Near Rossville, Georgia—September 21, 1863
The prisoners were marched away under guard of only a few of his men. It was clear to Forrest, and to anyone in his command, that these Federal troops were not frightened, seemed instead to be relieved to be out of the fight. He moved the horse past them, stared up along the muddy road, and beyond, to a wide ridgeline. There were Yankees there, too, some in the road, many more just lying flat in the grass, some seated against a scattering of timber. They were stragglers, no weapons, their equipment no doubt part of the scattered heaps alongside the road. He watched for any sign of aggression, his own instinct, a hint of danger from these enemy troops. But there was only the despair, the paralysis that comes from defeat, most of the Yankees with no energy for escape, for anything at all. His horsemen were gathering them up, forming them into uneven columns just off the road, and Forrest could see the exhaustion, filthy, ragged men, torn shirts, remnants of blue uniforms. The horsemen had dismounted, rough shouts to the new prisoners of what would happen to them, useless threats, the ridiculous boasting Forrest tried to ignore. He glanced back to an aide.
"Gather 'em up, send 'em to the rear. And tell my boys to keep that nonsense to themselves."
Forrest sat high on the horse, spoke out toward a group of a dozen men, the prisoners closest to him, most too tired to stand.
"You boys get to your feet. The march is back that ways. There's food, water. Get going."
The Federal troops seemed to recognize his authority, something in his voice, the uniform, and they began to obey, rising up with slow, automatic movement. Forrest had no idea if there was food anywhere behind him, but to these men, it didn't matter. Any promise was better than what they had now.

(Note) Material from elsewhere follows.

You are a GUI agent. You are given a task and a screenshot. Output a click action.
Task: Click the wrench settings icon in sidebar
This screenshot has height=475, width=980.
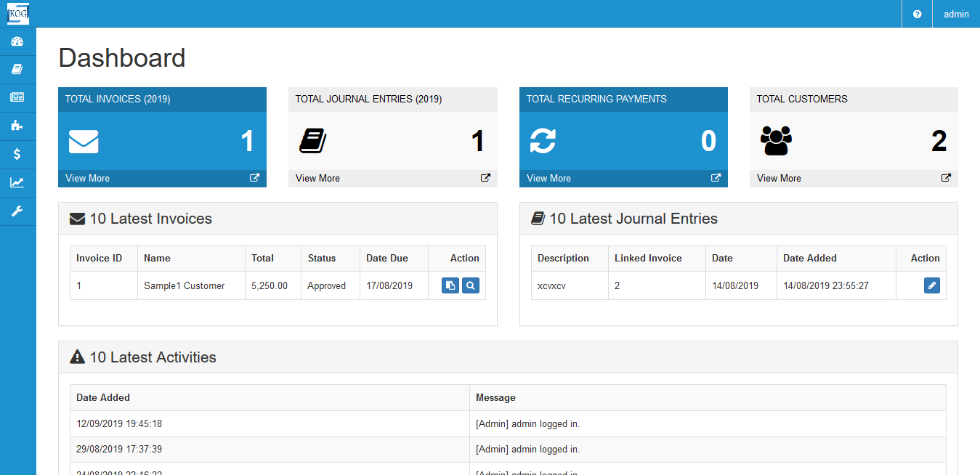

The air was damp and cool, and he thought back to the early morning, climbing into the saddle, the anticipation, pure excitement over what might come. The fight that had consumed this countryside for most of two days was over completely, nothing at all happening anywhere near Chickamauga Creek. But the Federals had left a rear guard behind, several squads of cavalry, protecting the troops whose retreat was absolute. From the reports of his own advance scouts, Forrest knew that through every mountain pass the Yankees were flowing away with the kind of panic that makes men vulnerable. But not all the Yankees were in disarray. He knew of General Thomas, the tough fight the afternoon before that required too many deadly attacks from most of the Confederate forces on the field. Forrest wouldn't know anything yet of the army's casualty counts. That would come later, all those official reports, commanders trying to elevate themselves above the bloodletting, that no matter the confusion, the mistakes, the loss of so many good men, the generals could, after all, claim victory. He thought of Thomas, the Virginian who went north. Thomas had gathered up what he could, hunkered them down on a broad hill, good high ground, beating back every assault. Now Thomas and his Yankees were gone, pulling what remained of the Federal forces northward with as much order as those men could muster, protecting the rabble, the rest of the Union army, from being annihilated.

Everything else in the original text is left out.